The minibatch size is 128. The temperature τ in the loss equation is 0.05. Other hyperparameters were optimized by random search using a validation set.
Model training was early-stopped when the validation loss was not decreased five times consecutively, measured for every 20 iterations.

### Evaluation factors
We conducted a threshold-based evaluation about [NewsTT](https://github.com/ssu-humane/news-images-acl24). At this time, we optimized the validation.

## Metrics
Model performance measures: F1-score between model predictions and labels and Spearman between cosine similarity of models between labels.

Decision thresholds: Validation cosine-similarity based.
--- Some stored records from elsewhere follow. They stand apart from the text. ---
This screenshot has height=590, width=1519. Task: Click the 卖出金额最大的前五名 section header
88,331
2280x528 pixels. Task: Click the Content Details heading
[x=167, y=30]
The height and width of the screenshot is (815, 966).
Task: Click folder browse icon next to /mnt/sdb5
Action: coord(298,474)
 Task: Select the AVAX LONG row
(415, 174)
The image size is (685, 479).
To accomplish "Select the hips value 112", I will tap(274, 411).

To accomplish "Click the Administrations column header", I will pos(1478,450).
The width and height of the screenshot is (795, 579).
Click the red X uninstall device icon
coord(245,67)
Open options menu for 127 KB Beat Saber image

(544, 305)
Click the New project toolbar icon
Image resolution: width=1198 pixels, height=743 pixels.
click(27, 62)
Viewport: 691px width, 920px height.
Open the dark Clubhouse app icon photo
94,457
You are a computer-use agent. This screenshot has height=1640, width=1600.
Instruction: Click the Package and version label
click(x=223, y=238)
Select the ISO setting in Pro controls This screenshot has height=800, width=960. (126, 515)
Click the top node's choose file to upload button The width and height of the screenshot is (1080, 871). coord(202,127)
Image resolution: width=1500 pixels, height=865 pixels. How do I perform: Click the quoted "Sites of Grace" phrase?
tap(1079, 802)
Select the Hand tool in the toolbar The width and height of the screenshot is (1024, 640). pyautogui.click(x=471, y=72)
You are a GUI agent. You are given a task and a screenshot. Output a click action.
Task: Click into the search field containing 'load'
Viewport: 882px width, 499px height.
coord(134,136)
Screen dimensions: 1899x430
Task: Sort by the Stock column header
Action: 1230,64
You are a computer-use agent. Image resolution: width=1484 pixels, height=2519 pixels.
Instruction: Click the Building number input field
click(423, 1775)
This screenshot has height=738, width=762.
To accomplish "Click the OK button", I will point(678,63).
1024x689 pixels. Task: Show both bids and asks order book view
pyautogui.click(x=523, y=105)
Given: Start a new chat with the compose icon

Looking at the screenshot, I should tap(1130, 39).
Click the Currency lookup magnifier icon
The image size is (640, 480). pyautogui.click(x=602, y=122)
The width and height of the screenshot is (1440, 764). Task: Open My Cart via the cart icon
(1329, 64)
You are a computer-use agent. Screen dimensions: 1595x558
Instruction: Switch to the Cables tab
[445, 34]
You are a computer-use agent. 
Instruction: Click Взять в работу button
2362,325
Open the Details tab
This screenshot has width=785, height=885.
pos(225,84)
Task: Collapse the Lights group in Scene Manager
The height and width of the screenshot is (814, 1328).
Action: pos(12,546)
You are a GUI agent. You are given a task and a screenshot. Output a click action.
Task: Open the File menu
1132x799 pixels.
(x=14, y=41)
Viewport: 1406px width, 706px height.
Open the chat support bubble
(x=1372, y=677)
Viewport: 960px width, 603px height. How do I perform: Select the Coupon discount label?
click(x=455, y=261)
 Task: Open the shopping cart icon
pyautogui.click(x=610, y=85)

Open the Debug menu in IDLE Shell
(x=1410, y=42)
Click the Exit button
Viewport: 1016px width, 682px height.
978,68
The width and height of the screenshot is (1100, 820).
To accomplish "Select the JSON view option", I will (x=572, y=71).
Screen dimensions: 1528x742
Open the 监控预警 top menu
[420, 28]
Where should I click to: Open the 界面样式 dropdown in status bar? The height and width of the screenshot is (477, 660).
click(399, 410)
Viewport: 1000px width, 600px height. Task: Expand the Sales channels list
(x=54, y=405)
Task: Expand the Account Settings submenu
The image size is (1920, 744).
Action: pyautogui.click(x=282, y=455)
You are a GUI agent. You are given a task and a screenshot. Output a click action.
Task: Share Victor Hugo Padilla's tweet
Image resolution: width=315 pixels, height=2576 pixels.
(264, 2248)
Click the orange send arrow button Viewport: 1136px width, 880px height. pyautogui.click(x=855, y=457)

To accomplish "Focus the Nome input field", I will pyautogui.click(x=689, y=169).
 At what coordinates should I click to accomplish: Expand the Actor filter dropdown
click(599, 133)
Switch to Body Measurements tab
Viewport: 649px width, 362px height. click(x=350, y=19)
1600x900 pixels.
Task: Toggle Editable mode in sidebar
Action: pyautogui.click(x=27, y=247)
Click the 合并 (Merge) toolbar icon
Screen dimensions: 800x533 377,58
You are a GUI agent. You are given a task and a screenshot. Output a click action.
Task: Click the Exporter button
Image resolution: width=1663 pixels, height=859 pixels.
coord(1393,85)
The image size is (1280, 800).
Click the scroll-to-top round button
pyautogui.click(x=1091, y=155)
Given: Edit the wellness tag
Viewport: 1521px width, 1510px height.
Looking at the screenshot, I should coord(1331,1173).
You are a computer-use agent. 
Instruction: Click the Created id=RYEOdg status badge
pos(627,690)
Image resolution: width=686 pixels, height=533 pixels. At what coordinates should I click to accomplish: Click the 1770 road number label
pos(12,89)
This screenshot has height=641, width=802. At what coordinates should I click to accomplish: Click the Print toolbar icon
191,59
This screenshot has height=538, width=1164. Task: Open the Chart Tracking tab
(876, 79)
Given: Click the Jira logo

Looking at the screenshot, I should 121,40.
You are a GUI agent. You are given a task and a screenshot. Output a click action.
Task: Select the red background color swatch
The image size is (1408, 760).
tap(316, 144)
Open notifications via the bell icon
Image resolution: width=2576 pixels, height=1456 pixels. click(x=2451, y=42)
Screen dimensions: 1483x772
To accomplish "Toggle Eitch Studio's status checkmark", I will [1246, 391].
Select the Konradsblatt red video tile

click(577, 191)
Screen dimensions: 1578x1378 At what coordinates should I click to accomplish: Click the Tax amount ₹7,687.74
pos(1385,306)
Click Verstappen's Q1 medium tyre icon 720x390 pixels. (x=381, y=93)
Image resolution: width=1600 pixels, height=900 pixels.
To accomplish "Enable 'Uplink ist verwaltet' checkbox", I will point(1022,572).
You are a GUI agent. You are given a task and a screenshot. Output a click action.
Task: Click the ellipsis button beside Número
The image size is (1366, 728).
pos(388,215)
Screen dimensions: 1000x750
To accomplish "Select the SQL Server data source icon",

Approaches to uncertainty and variability: Measure by changing the random seed 5 times


## Data
### Training Data
The model was trained using the summary text and thumbnail image for the image in the first paragraph of the publicly available [BBC English Dataset](https://aclanthology.org/2023.eacl-main.263/).
The original implementation had two variants: one using a [NELA-GT-2021](https://arxiv.org/abs/2203.05659v1) and the other using the titles instead of summary text from BBC Dataset.

### Evaluation Data
In NELA-GT-2021, annotation was performed by randomly sampling 1,000 in 10,000 samples not included in the train and valid set. 
For more details, please refer to [NewsTT](https://github.com/ssu-humane/news-images-acl24).

## Evaluation
we measured the ability of pretrained vision language models. In addition to CLIP, we used BLIP and BLIP-2. BLIP-2+SBERT is a pipelined approach that integrates BLIP-2 with SentenceBERT.

|Model|F1|Spearman|
|---|---|---|
|CFT-CLIP|**0.815+-0.003**|**0.491+-0.005**|
|CLIPAdapt|0.767+-0.006|0.459+-0.004|
|CLIP|0.763|0.409|
|BLIP|0.737|0.408|
|BLIP-2|0.707|0.415|
|BLIP-2+SBERT|0.694|0.341|

## Ethical Considerations
For pretraining, this study used publicly available news articles shared by news media.
While we tried to have a high-quality corpus for pretraining, it is possible that the model learned hidden biases in online news.
Also, Since CFT-CLIP was updated from the pretrained CLIP weights, it may inherit the bias of CLIP.
A user should be cautious about applying the method to problems in a general context and be aware of a potential bias.